Fatos que marcaram o mês de agosto:

– Por ironia do destino, foi em agosto que o imperador César Augusto ( que teve o mês batizado em sua homenagem) teve sua maior derrota militar, na Germânia.

-Teria sido em agosto do ano 30 de nossa era, no dia 29, que João Batista foi decapitado, por ordem de Herodes.

– Pompéia foi soterrada pelas lavas do Vesúvio, em 24 de agosto de 79.

– No dia 24 de agosto de 1572 Catarina de Medici ordenou o massacre de São Bartolomeu, que ceifou milhares de vidas na França.
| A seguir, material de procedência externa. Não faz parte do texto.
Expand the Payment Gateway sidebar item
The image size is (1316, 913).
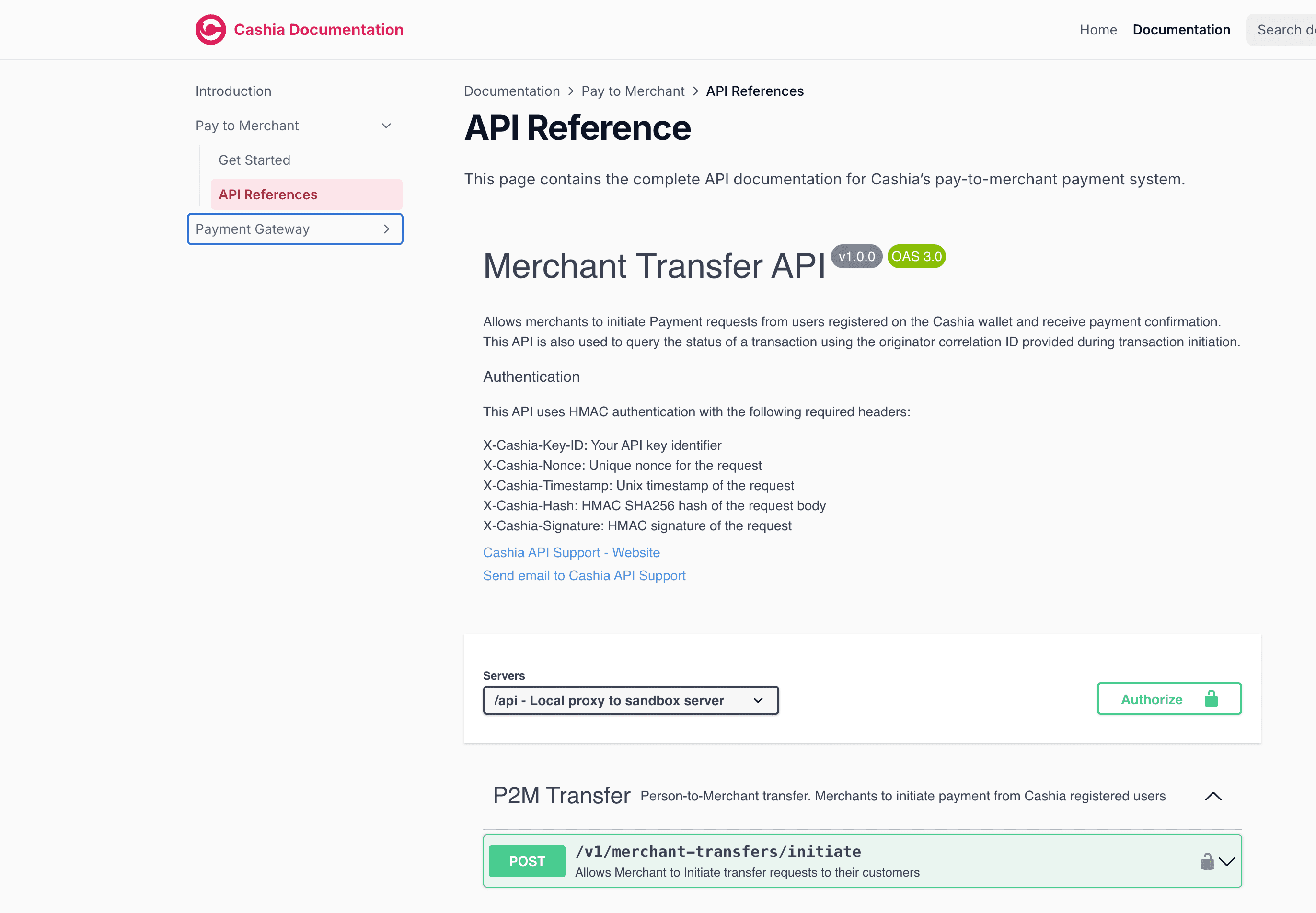coord(295,229)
– Em de agosto de 1914, começa a Primeira Guerra Mundial.

– Em em agosto de 1939 teve início a Segunda Guerra Mundial.

– Mais de duzentas mil pessoas morreram nos dias 6 e 9 de agosto de 1945, quando as cidades de Hiroshima e Nagazaki foram destruídas pela bomba atômica.

-Em Nova York, no dia 6 de agosto de 1890, o primeiro homem foi eletrocutado numa cadeira elétrica

-No dia 13 de agosto de 1961 teve início a construção do Muro de Berlim

– Em 24 de agosto Getúlio Vargas se suicida

– Forças estranhas fizeram com que o presidente Jânio Quadros renunciasse à presidência da República no dia 25 de agosto de 1961.

– Em 22 de agosto de 1976, morre Juscelino Kubitscheck, vítima de desastre automobilístico em circunstâncias misteriosas.

-24 de agosto é o dia das sogras.

A superstição da sexta-feira 13:

Uma das origens de dia azarado teria começado na Escandinávia. Segundo uma lenda local, a deusa do amor e da beleza, chamada Friga (ilustração alegórica, em destaque), cujo nome deu origem às palavras friadagr e friday, sexta-feira em escandinavo e inglês, teria sido exilada no alto de uma montanha quando as tribos nórdicas se converteram ao cristianismo. Para se vingar, Friga passou a reunir-se, todas as sextas feiras, com outras 11 feiticeiras. Da Escandinávia, a superstição espalhou-se por toda a Europa.

Outra reforço à fama de dia azarado vem do relato bíblico da Última Ceia, quando havia 13 pessoas à mesa, na véspera da crucificação de Cristo – que aconteceu numa sexta-feira.

No Antigo Testamento judaico, a sexta-feira já era um dia problemático desde os primeiros seres humanos. Eva teria oferecido a maçã a Adão numa sexta-feira e o grande dilúvio teria começado no mesmo dia da semana.

Blima Bracher

Blima Bracher é jornalista, formada pela UFMG e Engenheira Civil. Trabalhou doze anos em TV como repórter e apresentadora na Globo e Band Minas. Foi Editora da Revista Encontro e Encontro Gastrô. Escritora, cineasta e cronista premiada.